在编程的时候各种各样的编码转换让人挠头。有的地方需要宽字符有的地方需要窄字符,需要转换。有的地方需要UTF-8编码,有的地方需要UTF-16编码,需要转换。各种各样的编码转换让人头疼,这里呢,就梳理一下各种各种的编码转换方法。让你不再为这个问题头疼。需要注意的是有些方法引用了windows的API无法实现跨平台。
获取文件的编码类型
//获取文件的编码
//找不到文件头的信息的时候可能是ASCII,也可能是UTF8不带bom头的编码需要自己指定一下
enum CODETYPE { ASCII, UTF8, UTF8BOM, UTF16LE, UTF16BE, UTF32LE, UTF32BE, UNKNOWN_TYPE };
CODETYPE GetFileCodeType(const char* file_path)
{
FILE* file = fopen(file_path, "rb");
if (!file)
{
return UNKNOWN_TYPE;
}
int cur_pos = ftell(file);
fseek(file, 0L, SEEK_END);
int file_size = ftell(file);
fseek(file, cur_pos, SEEK_SET);
char* buffer = (char*)malloc(file_size);
fread(buffer, 1, file_size, file);
fclose(file);
if (file_size >= 4)
{
if (memcmp(buffer, "\xFF\xFE\x00\x00", 4) == 0)return UTF32LE;
if (memcmp(buffer, "\x00\x00\xfe\xff", 4) == 0)return UTF32BE;
}
if (file_size >= 3)
{
if (memcmp(buffer, "\xEF\xBB\xBF", 3) == 0) return UTF8BOM;
}
if (file_size >= 2)
{
if (memcmp(buffer, "\xFF\xFE", 2) == 0) return UTF16LE;
if (memcmp(buffer, "\xFE\xFF", 2) == 0) return UTF16BE;
}
return UTF8;
}
wchar_t转char
char* wchar_to_char(const wchar_t* wchar)

┄┄┄┄┄┄┄┄┄┄┄┄┄┄┄┄┄┄┄┄

▸ **完成以下任务**
[1] 把上面这篇讲编码转换的文字中的一段重新给出：从含有“在编程的时候各种各样的编码转”的那几个字开始，到“GetFileCodeType(const char* file_path)”之后结束。
[2] 上面这篇讲编码转换的文字到最后一句就停了，请从那里往下续写。

▸ **给定列表**
┄┄┄┄┄┄┄┄┄┄┄┄┄┄┄┄┄┄┄┄

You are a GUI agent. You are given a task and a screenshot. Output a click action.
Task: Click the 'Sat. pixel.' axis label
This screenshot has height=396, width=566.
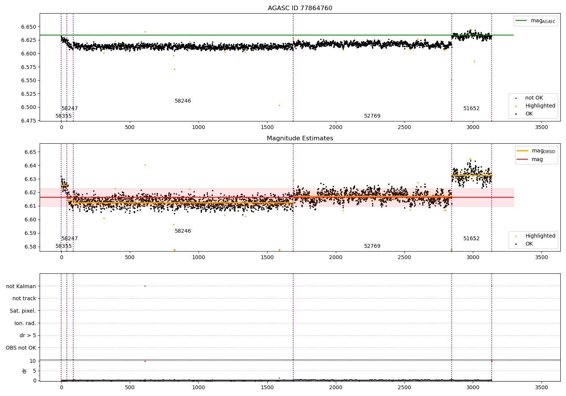(x=23, y=311)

┄┄┄┄┄┄┄┄┄┄┄┄┄┄┄┄┄┄┄┄

▸ **任务解答**
[1]
在编程的时候各种各样的编码转换让人挠头。有的地方需要宽字符有的地方需要窄字符,需要转换。有的地方需要UTF-8编码,有的地方需要UTF-16编码,需要转换。各种各样的编码转换让人头疼,这里呢,就梳理一下各种各种的编码转换方法。让你不再为这个问题头疼。需要注意的是有些方法引用了windows的API无法实现跨平台。
获取文件的编码类型
//获取文件的编码
//找不到文件头的信息的时候可能是ASCII,也可能是UTF8不带bom头的编码需要自己指定一下
enum CODETYPE { ASCII, UTF8, UTF8BOM, UTF16LE, UTF16BE, UTF32LE, UTF32BE, UNKNOWN_TYPE };
CODETYPE GetFileCodeType(const char* file_path)

[2]
{
char * m_char;
int len = WideCharToMultiByte(CP_ACP, 0, wchar, (int)wcslen(wchar), NULL, 0, NULL, NULL);
m_char = new char[len + 1];
WideCharToMultiByte(CP_ACP, 0, wchar, (int)wcslen(wchar), m_char, len, NULL, NULL);
m_char[len] = '\0';
return m_char;
}
//结果是分配的内存记得free掉
char转wchar_t
wchar_t* char_to_wchar(char *s){
int w_nlen=MultiByteToWideChar(CP_ACP,0,s,-1,NULL,0);
wchar_t *ret;
ret=(wchar_t*) malloc(sizeof(WCHAR)*w_nlen);
memset(ret,0,sizeof(ret));
MultiByteToWideChar(CP_ACP,0,s,-1,ret,w_nlen);
return ret;
}
//结果是分配的内存记得free掉
wstring转string
std::string wstr_to_str(const std::wstring &wc)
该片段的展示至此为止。